## Task directions
In the article about A Journey Through Fairyland below, condense the paragraph that begins "Sanrio's final feature-length anime film" into a short bulleted list of its main facts.

-- Start Source excerpt --

- Directed by: Masami Hata
- Written by: Kyu Takabatake
- Story by: Shintarô Tsuji
- Produced by: Atsushi Tomioka Tsunemasa Hatano
- Starring: Masachika Ichimura Tomoko Kaneda
- Cinematography: Iwao Yamaki
- Edited by: Satoshi Yoshioka
- Music by: Naozumi Yamamoto
- Production company: Sanrio Films
- Release dates: October 19, 1985 (JP); 1989 (US);
- Running time: 91 minutes
- Country: Japan
- Language: Japanese

= A Journey Through Fairyland =

A Journey Through Fairyland (妖精フローレンス, Yōsei Furōrensu) is a 1985 Japanese animated film by Sanrio, the company behind Unico, The Sea Prince and the Fire Child and Ringing Bell, though this story is less sought out as a rarity among Sanrio cult classic collectors.

Sanrio's final feature-length anime film until 2007, it was brought to America in 1989 through a company called Celebrity Home Entertainment. Unlike previous works, this one mainly focuses on music more than plot, prompting it to be compared with Disney's older work Fantasia (Video Business review). The one original piece is "My Name is Florence", which contains lyrics and performed in the film; all other songs on the soundtrack are works of classical composition, written by Beethoven and other similarly noteworthy composers.

==Summary==
A gentle and talented boy named Michael played beautiful music on his oboe, and his greatest love was to play for and tend to the flowers in the greenhouse at the school of music where he attended. Unfortunately, his gardening made him constantly late for orchestra practice and resulted in his dismissal from the school. When Michael fell asleep that same night, he was awakened by a dainty Flower Fairy named Florence, who would take him on an enchanted journey to a land where flowers came alive, treble notes were mischievous, and adventure beckoned. There, he would soon come to realize that his love of flowers and desire to become a great musician could go hand-in-hand and help him to become focused in life and discover himself.

-- End Source excerpt --
-- Start Data extract --

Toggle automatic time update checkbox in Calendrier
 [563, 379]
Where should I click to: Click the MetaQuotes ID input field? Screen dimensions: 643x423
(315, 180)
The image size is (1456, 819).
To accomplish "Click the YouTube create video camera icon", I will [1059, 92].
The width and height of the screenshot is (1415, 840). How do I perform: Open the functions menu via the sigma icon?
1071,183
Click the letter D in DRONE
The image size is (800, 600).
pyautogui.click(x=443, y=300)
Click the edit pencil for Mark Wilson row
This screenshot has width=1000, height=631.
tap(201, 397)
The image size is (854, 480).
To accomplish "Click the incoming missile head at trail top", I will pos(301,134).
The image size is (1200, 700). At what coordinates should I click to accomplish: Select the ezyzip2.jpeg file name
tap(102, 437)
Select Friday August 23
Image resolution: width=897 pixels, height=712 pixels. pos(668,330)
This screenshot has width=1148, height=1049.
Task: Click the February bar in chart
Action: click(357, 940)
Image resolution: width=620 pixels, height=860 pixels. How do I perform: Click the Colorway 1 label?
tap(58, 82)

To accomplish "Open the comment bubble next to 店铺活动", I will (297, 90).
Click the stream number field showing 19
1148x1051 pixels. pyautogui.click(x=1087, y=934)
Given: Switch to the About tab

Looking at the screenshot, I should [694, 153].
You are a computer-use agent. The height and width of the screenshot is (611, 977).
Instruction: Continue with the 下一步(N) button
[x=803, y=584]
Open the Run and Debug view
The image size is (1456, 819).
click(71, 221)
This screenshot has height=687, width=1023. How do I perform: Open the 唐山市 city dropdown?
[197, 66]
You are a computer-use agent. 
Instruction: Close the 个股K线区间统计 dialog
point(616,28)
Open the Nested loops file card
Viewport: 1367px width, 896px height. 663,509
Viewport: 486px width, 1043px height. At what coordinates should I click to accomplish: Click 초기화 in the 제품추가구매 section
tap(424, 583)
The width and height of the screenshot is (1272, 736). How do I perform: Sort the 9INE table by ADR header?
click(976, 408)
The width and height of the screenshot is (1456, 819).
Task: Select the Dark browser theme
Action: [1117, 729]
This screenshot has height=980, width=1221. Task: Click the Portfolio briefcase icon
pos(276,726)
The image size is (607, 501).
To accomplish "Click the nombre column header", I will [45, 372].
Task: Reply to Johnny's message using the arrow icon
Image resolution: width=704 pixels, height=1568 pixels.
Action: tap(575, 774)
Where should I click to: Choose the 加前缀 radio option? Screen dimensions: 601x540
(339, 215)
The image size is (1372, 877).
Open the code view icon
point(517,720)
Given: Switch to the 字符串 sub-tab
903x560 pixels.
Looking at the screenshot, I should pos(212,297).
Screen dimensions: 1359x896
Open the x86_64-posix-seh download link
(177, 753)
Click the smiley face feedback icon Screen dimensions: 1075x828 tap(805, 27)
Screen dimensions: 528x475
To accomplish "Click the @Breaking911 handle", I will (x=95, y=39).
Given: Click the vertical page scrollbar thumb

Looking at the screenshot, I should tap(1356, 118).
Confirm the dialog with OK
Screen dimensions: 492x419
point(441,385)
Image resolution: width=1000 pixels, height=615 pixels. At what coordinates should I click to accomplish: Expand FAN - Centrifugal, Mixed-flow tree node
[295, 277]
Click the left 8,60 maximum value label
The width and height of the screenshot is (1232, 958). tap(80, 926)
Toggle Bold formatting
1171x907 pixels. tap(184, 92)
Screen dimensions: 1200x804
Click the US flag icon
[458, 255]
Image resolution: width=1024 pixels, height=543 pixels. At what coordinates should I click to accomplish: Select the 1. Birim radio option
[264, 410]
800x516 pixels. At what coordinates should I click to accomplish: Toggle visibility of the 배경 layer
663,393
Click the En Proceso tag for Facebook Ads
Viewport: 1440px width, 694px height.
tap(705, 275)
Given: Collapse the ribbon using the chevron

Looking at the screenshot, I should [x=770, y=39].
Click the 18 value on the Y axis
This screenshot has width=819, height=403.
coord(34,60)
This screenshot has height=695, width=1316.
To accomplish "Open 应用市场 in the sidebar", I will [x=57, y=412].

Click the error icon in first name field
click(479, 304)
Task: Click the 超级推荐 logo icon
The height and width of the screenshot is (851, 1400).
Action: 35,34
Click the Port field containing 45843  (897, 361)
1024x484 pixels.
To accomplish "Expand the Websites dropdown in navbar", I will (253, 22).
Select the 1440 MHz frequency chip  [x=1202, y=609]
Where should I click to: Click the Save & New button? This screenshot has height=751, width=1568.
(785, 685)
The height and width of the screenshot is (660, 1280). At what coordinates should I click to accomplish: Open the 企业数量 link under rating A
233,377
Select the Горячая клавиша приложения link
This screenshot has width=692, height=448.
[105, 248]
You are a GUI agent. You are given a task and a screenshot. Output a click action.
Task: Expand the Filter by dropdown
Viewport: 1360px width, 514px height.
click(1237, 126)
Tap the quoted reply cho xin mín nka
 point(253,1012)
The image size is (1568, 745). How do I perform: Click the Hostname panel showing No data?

-- End Data extract --

## Answer for this exercise
- It was Sanrio's last feature-length anime film until 2007.
- Celebrity Home Entertainment brought it to America in 1989.
- It centers on music more than plot, which led to comparisons with Disney's Fantasia (Video Business review).
- Its only original piece is "My Name is Florence," a song with lyrics performed in the film.
- The rest of the soundtrack is classical music by Beethoven and other noted composers.